「撤退していただいて、ありがたい」──。徳島県海陽町の三浦茂貴町長は、山地での風力発電所の建設計画がこのほど中止となったことに安堵の表情を浮かべた。
ミネラルウオーターよりも、水道水がきれいな町。このキャッチフレーズに象徴されるように、海陽町は知る人ぞ知る自然の宝庫だ。かつて研究者がこの町の水道水の水質を調べたところ、市販されているミネラルウオーターより飲み水として優れた特質を確認できたという。
建設による汚水流入を懸念

今回の風力発電所建設の舞台となったのは、この水源である海部川の上流地域だ。環境省から「平成の名水百選」に認定されており、林野庁などが選定した「日本の滝百選」に含まれる「轟(とどろき)の滝」もある。
海陽町役場から車で1時間ほど、くねくねと山道を上っていくと水源の近くまでたどり着く。橋の上から清流を眺めると、川の底までくっきりと見える。まず都市部では考えられないほど、水の透明度が高いのだ。ここに生息する希少種の鳥類、クマタカやヤイロチョウにとっても貴重な水資源。そこで風力発電所の建設によって汚水が流入したり、土砂崩れの危険が増したりしないかと、反対運動が盛り上がった。

三浦町長が建設計画を知ったとき「寝耳に水で、業者の意図がさっぱり分からなかった」。町役場で計画書の閲覧が始まったのは、2020年5月だった。事業者であるJAG国際エナジー(22年10月からエネウィルに社名変更、拠点は東京・千代田)からは、事前の説明もないままいきなり書類が届いたという。
風力発電所の建設計画は、近隣の自治体の区域も含めて2カ所あった。山の尾根に沿って、合計70基を建てるという大規模案件だ。

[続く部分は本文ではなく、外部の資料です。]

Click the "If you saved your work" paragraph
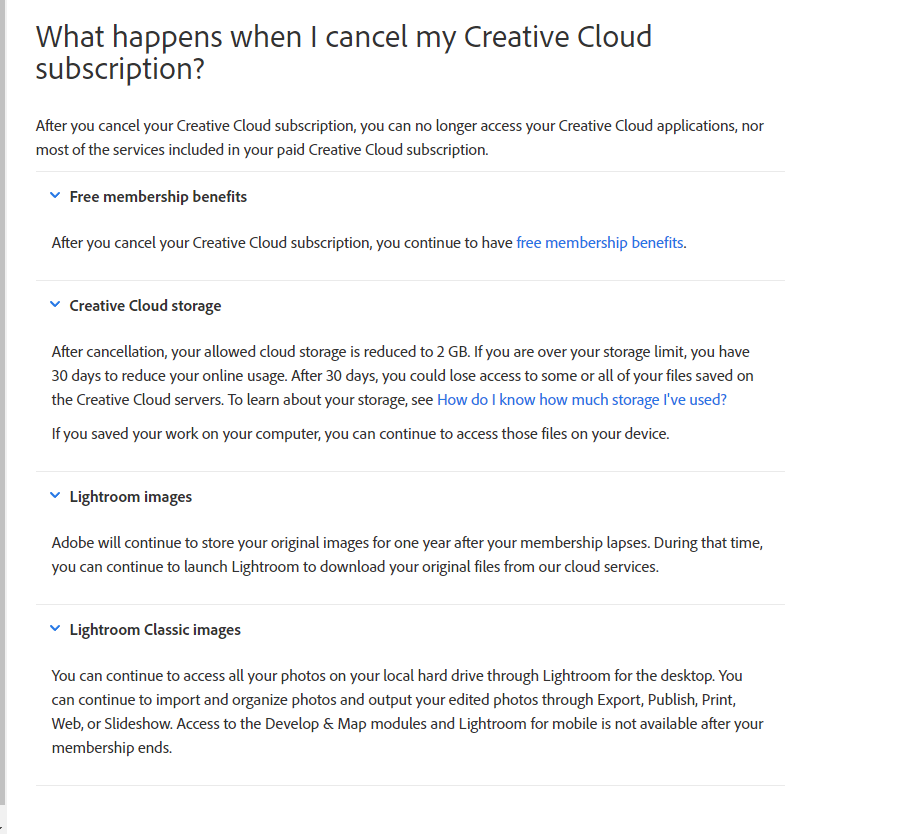This screenshot has width=898, height=834. point(360,434)
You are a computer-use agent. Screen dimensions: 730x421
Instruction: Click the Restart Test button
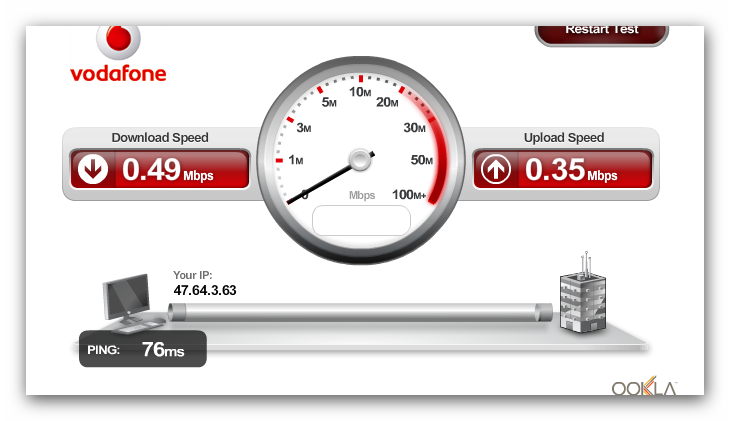[x=602, y=34]
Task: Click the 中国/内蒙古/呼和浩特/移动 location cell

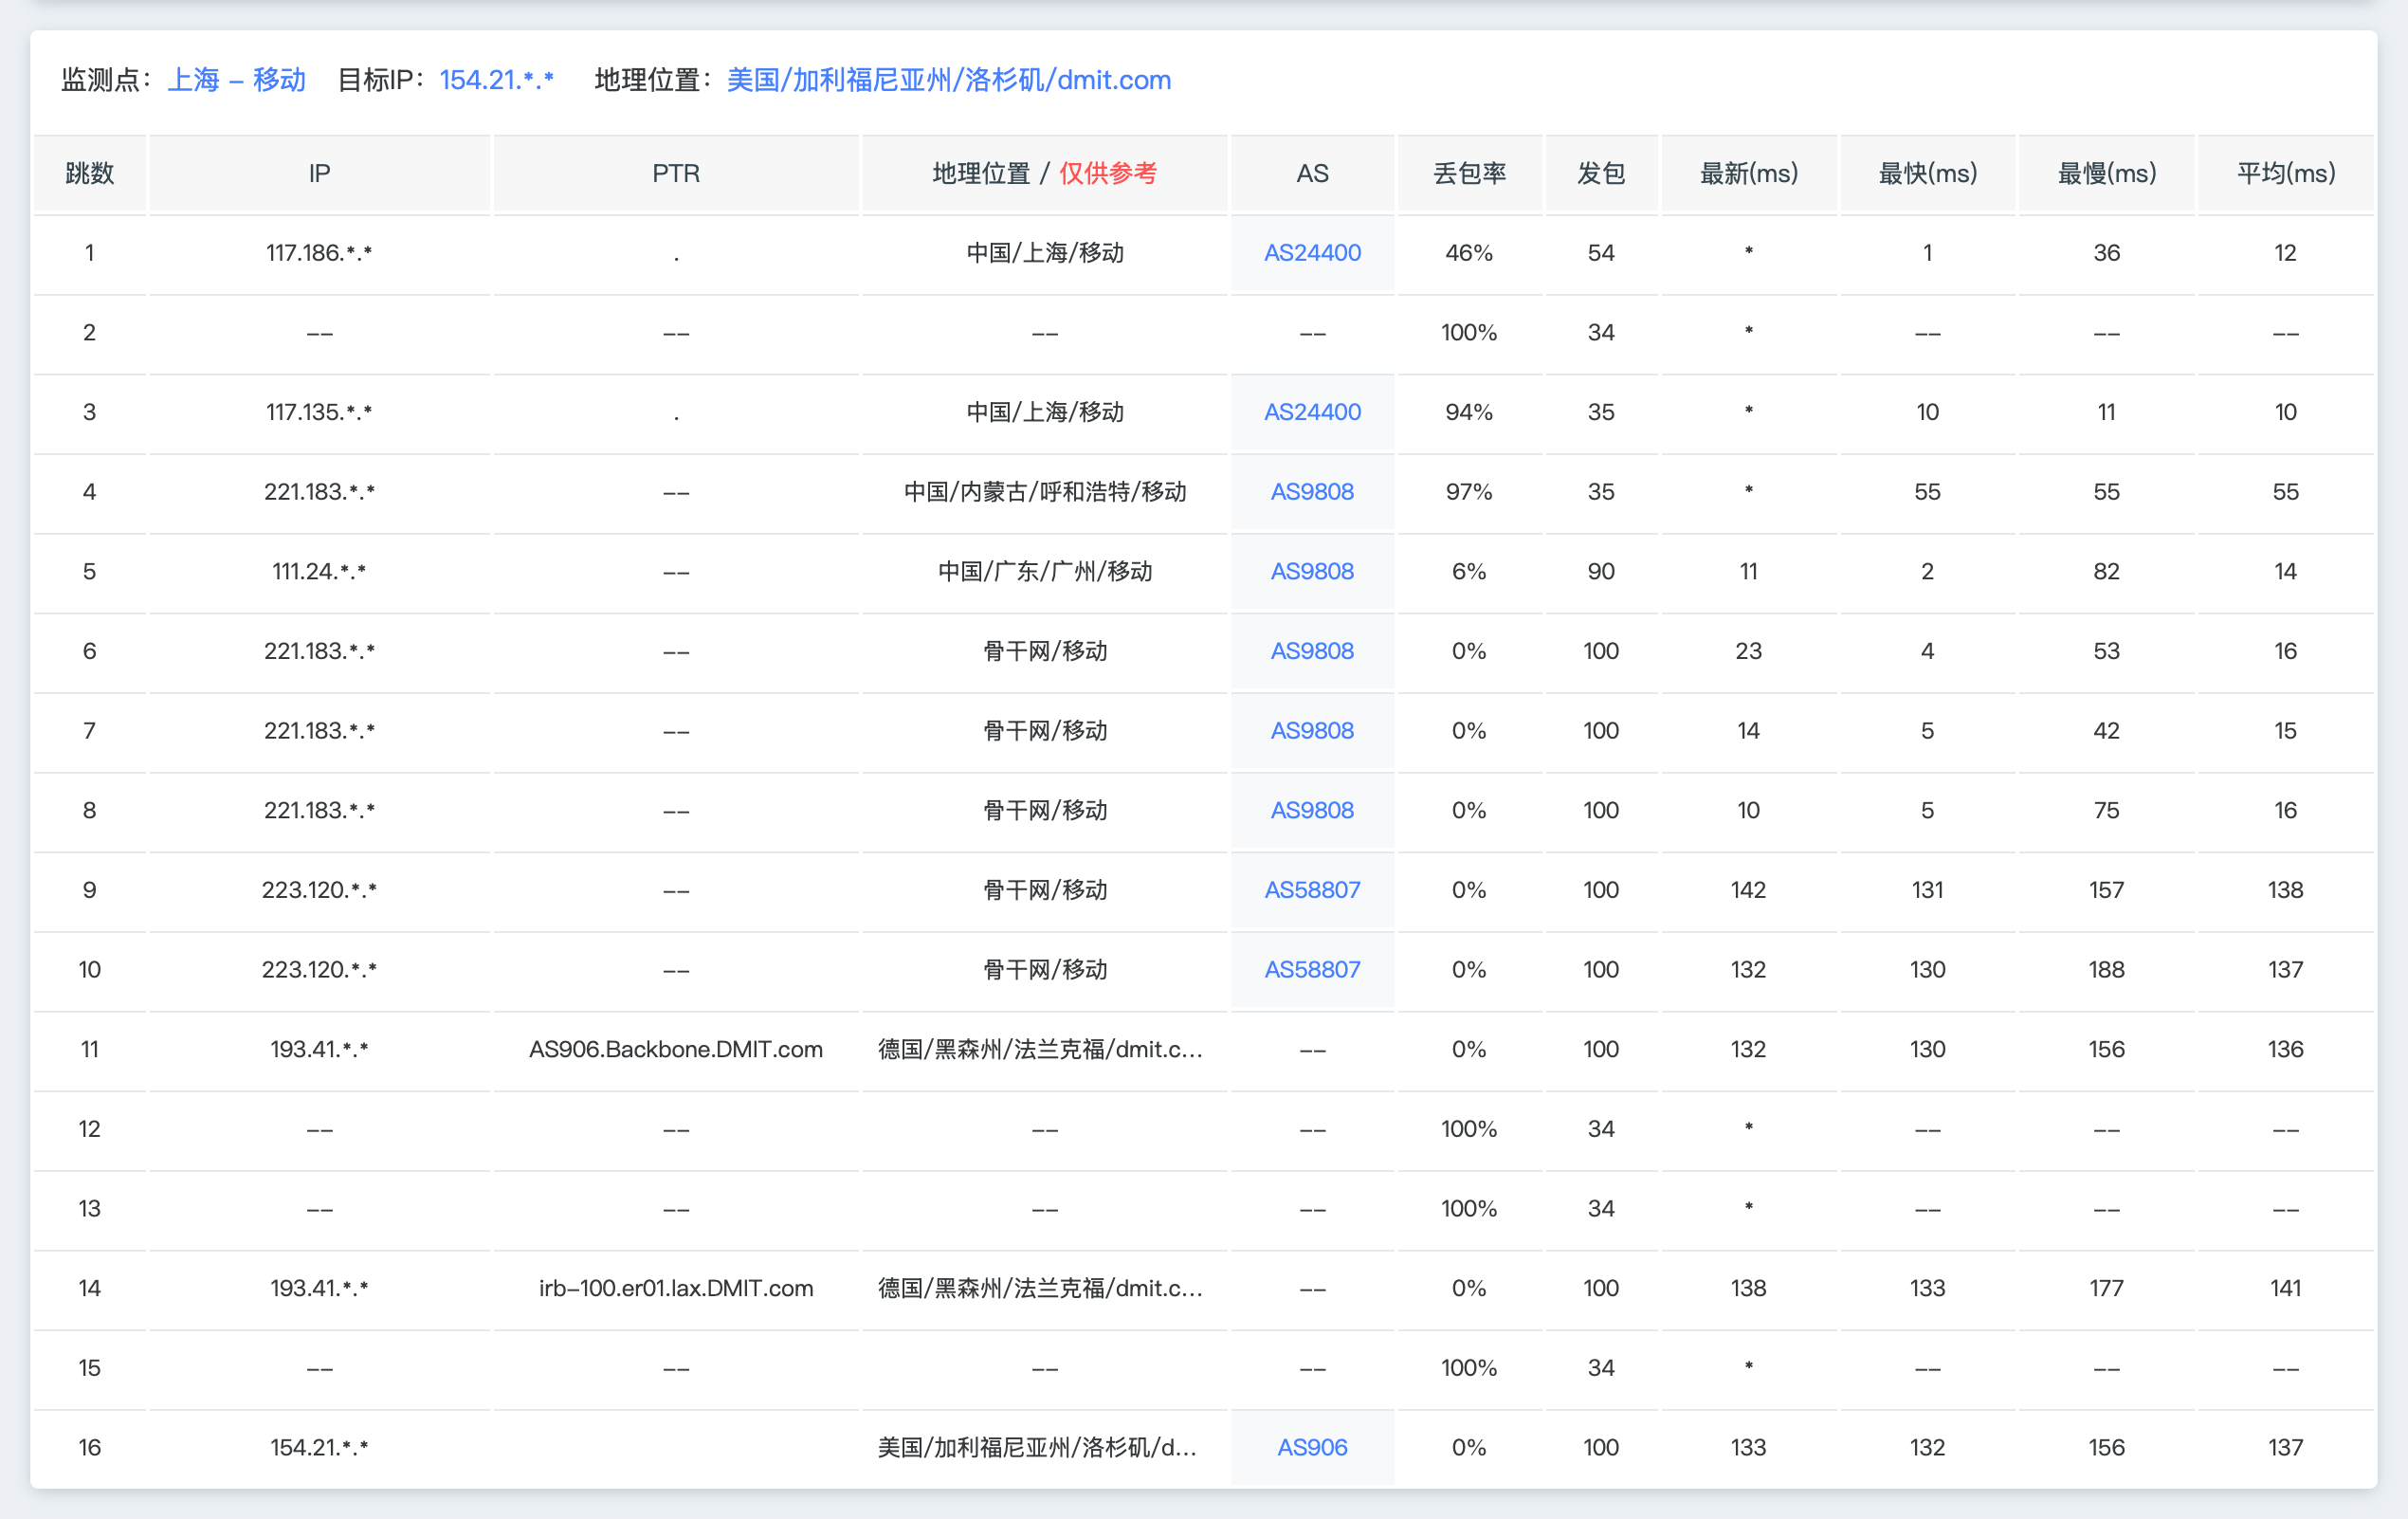Action: click(1044, 492)
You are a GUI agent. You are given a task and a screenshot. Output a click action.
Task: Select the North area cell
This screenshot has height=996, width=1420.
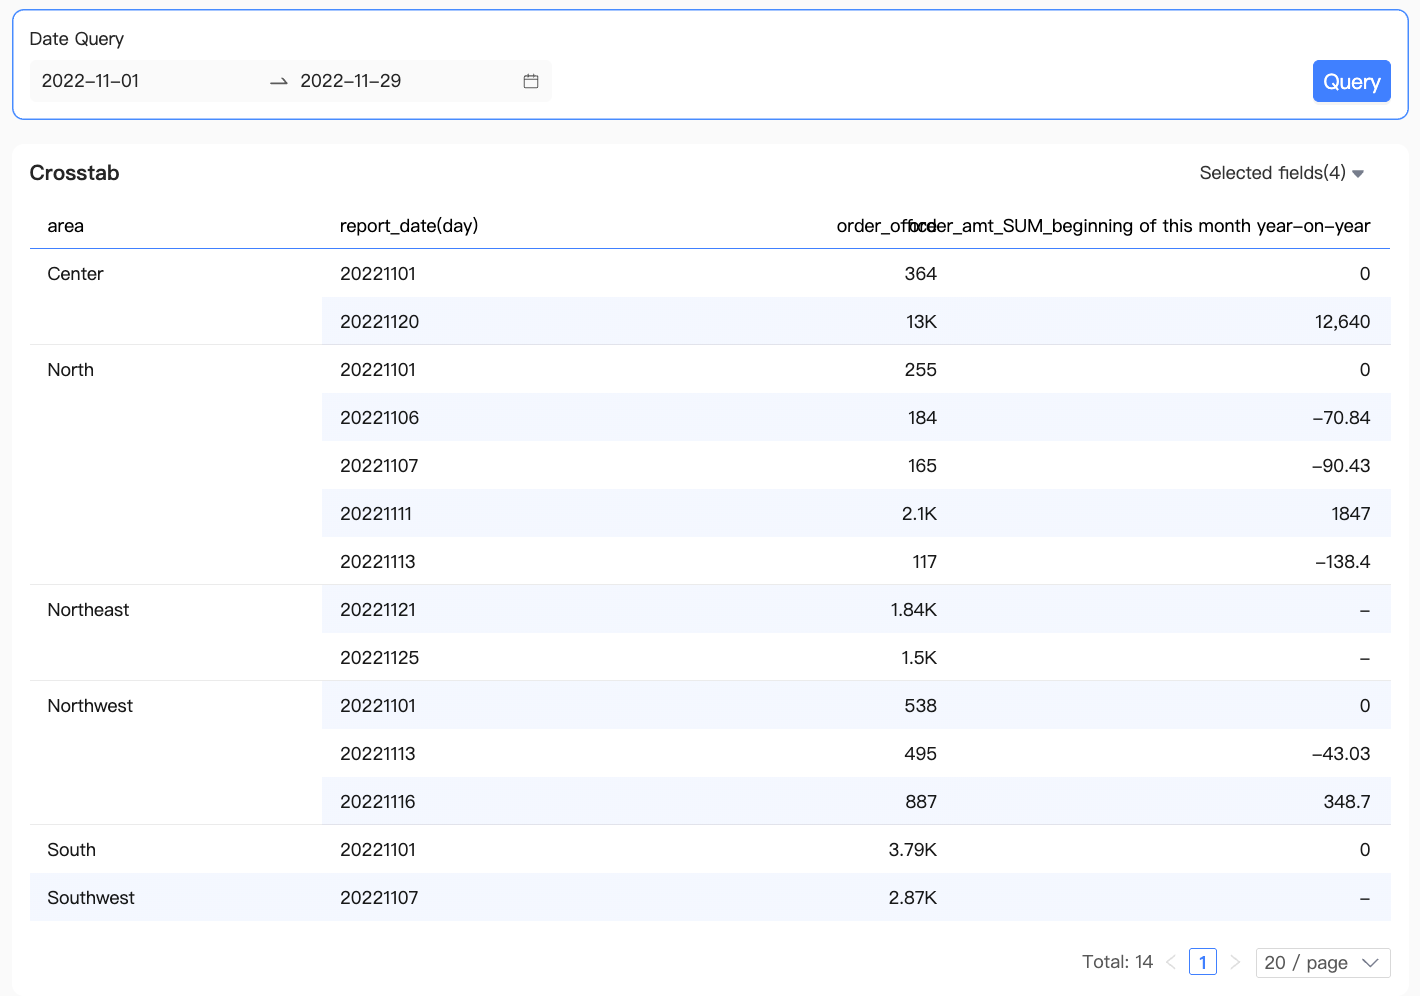coord(71,370)
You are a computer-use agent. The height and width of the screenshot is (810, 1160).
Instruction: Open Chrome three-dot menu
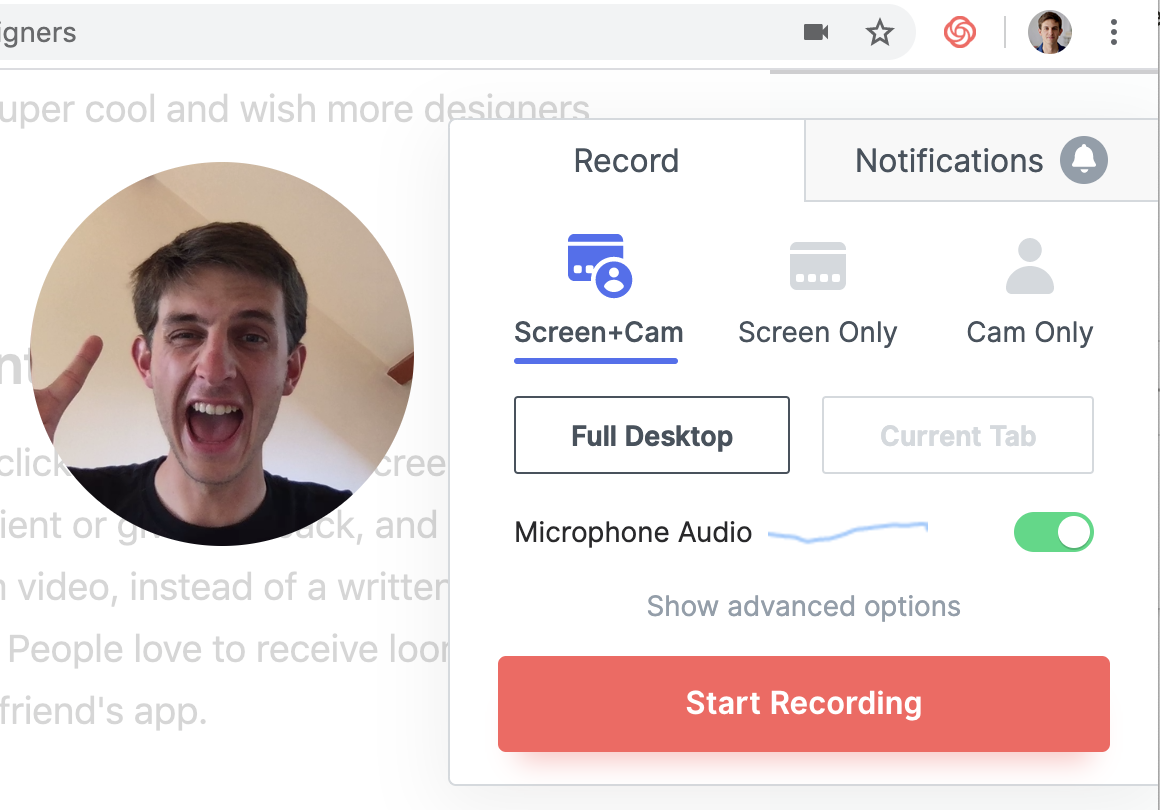click(1113, 33)
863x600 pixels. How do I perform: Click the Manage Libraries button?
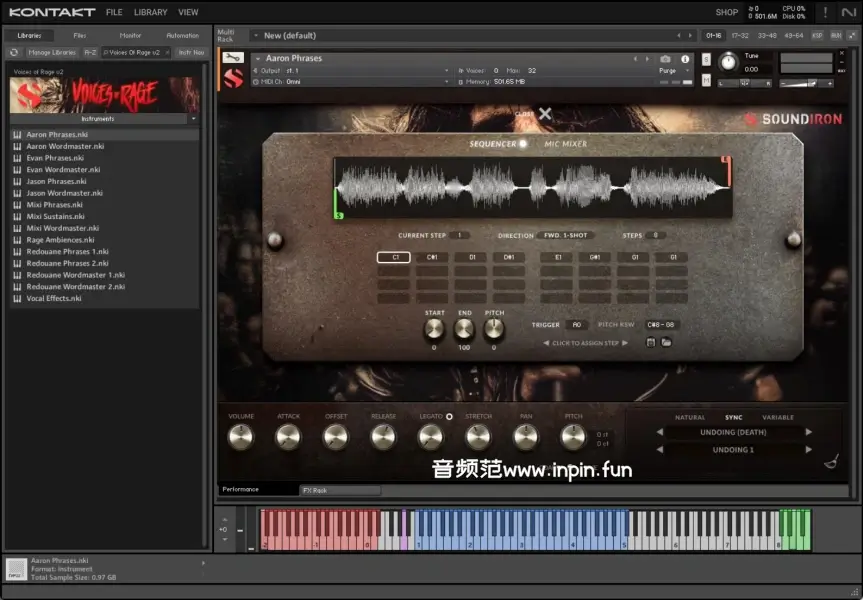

伊勢エビをはじめとする漁業や林業で栄えてきた町は、突然の開発案件にざわついた。住民団体からは反対署名が出され、町役場を通じて徳島県庁にも提出。20年7月には徳島県の飯泉嘉門知事が「重大な環境影響が生じることが懸念されるが、動植物や景観などに対する検討が十分なされていない」などと、事業者に意見書を送った。